Let’s say you wanted to tie into Puppet’s inventory service from a PHP app.
I wanted to do just that, so I started googling around to see if someone already done it. I found an Ubersmith plugin that had some code and a great writeup on generating the certificate, which I’ll paraphrase here.
To generate a certificate called
somecert on your puppetmaster, run this:
puppet cert generate somecert cat /var/lib/puppet/ssl/private_keys/somecert.pem /var/lib/puppet/ssl/certs/somecert.pem > /tmp/testcert.txt
Then you’ll need to copy testcert.txt off to the machine where you’ll be running the php code.
Here’s some code to run on the php server. Depending on your environment, you might need to replace the puppetmaster’s hostname.
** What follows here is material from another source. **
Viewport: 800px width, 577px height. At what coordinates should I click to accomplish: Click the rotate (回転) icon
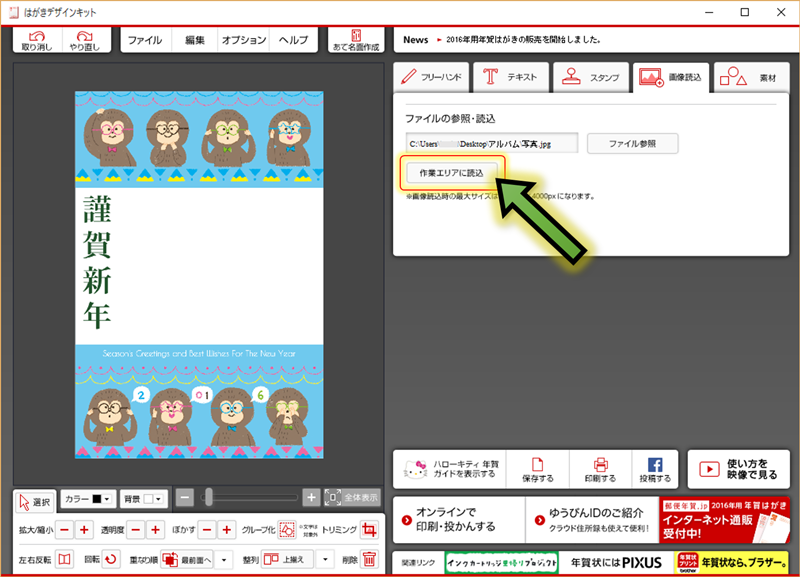pyautogui.click(x=112, y=560)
Replace server.example.com with the name of one of your puppet-controlled nodes.
<?php $curl = curl_init('https://puppet:8140/production/facts/server.example.com'); curl_setopt($curl, CURLOPT_SSL_VERIFYPEER, 0); curl_setopt($curl, CURLOPT_SSL_VERIFYHOST, 0); curl_setopt($curl, CURLOPT_RETURNTRANSFER, 1); curl_setopt($curl, CURLOPT_SSLCERT, '/tmp/testcert.txt'); curl_setopt($curl, CURLOPT_HEADER, 0); $extraHeaders = array( 'Accept: yaml', ); curl_setopt($curl, CURLOPT_HTTPHEADER, $extraHeaders); $response = curl_exec($curl); $parsed = yaml_parse($response); print_r($parsed);
Note that this is razor-blade code. There’s no error checking or anything. Just a quick example to get you off the ground.